**Task inputs:**
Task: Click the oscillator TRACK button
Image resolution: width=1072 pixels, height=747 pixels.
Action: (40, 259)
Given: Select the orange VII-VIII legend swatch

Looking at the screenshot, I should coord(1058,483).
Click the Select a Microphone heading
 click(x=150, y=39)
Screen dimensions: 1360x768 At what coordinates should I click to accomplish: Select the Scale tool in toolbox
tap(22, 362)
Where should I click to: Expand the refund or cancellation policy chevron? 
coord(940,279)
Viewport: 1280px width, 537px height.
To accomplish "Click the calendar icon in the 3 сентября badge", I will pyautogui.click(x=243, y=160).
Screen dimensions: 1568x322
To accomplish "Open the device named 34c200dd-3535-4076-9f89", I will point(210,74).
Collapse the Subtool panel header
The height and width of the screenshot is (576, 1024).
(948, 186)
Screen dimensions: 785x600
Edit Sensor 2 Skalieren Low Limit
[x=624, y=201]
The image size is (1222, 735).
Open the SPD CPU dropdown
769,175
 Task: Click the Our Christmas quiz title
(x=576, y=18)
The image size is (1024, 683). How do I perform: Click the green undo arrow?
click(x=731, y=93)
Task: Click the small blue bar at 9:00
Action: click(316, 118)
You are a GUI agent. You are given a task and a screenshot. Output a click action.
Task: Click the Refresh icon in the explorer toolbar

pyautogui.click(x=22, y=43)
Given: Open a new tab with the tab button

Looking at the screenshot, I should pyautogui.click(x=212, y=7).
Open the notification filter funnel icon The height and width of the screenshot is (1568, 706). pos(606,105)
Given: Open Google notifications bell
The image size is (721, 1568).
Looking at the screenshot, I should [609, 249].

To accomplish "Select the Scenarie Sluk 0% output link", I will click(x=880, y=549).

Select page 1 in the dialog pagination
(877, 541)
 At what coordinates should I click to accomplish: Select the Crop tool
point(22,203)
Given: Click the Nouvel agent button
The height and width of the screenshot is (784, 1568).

**About this exercise:** Using the data above, reproduce every line exactly.

**Written response:**
Task: Click the oscillator TRACK button
Image resolution: width=1072 pixels, height=747 pixels.
Action: (40, 259)
Given: Select the orange VII-VIII legend swatch

Looking at the screenshot, I should coord(1058,483).
Click the Select a Microphone heading
 click(x=150, y=39)
Screen dimensions: 1360x768 At what coordinates should I click to accomplish: Select the Scale tool in toolbox
tap(22, 362)
Where should I click to: Expand the refund or cancellation policy chevron? 
coord(940,279)
Viewport: 1280px width, 537px height.
To accomplish "Click the calendar icon in the 3 сентября badge", I will pyautogui.click(x=243, y=160).
Screen dimensions: 1568x322
To accomplish "Open the device named 34c200dd-3535-4076-9f89", I will point(210,74).
Collapse the Subtool panel header
The height and width of the screenshot is (576, 1024).
(948, 186)
Screen dimensions: 785x600
Edit Sensor 2 Skalieren Low Limit
[x=624, y=201]
The image size is (1222, 735).
Open the SPD CPU dropdown
769,175
 Task: Click the Our Christmas quiz title
(x=576, y=18)
The image size is (1024, 683). How do I perform: Click the green undo arrow?
click(x=731, y=93)
Task: Click the small blue bar at 9:00
Action: click(316, 118)
You are a GUI agent. You are given a task and a screenshot. Output a click action.
Task: Click the Refresh icon in the explorer toolbar

pyautogui.click(x=22, y=43)
Given: Open a new tab with the tab button

Looking at the screenshot, I should pyautogui.click(x=212, y=7).
Open the notification filter funnel icon The height and width of the screenshot is (1568, 706). pos(606,105)
Given: Open Google notifications bell
The image size is (721, 1568).
Looking at the screenshot, I should [609, 249].

To accomplish "Select the Scenarie Sluk 0% output link", I will click(x=880, y=549).

Select page 1 in the dialog pagination
(877, 541)
 At what coordinates should I click to accomplish: Select the Crop tool
point(22,203)
Given: Click the Nouvel agent button
The height and width of the screenshot is (784, 1568).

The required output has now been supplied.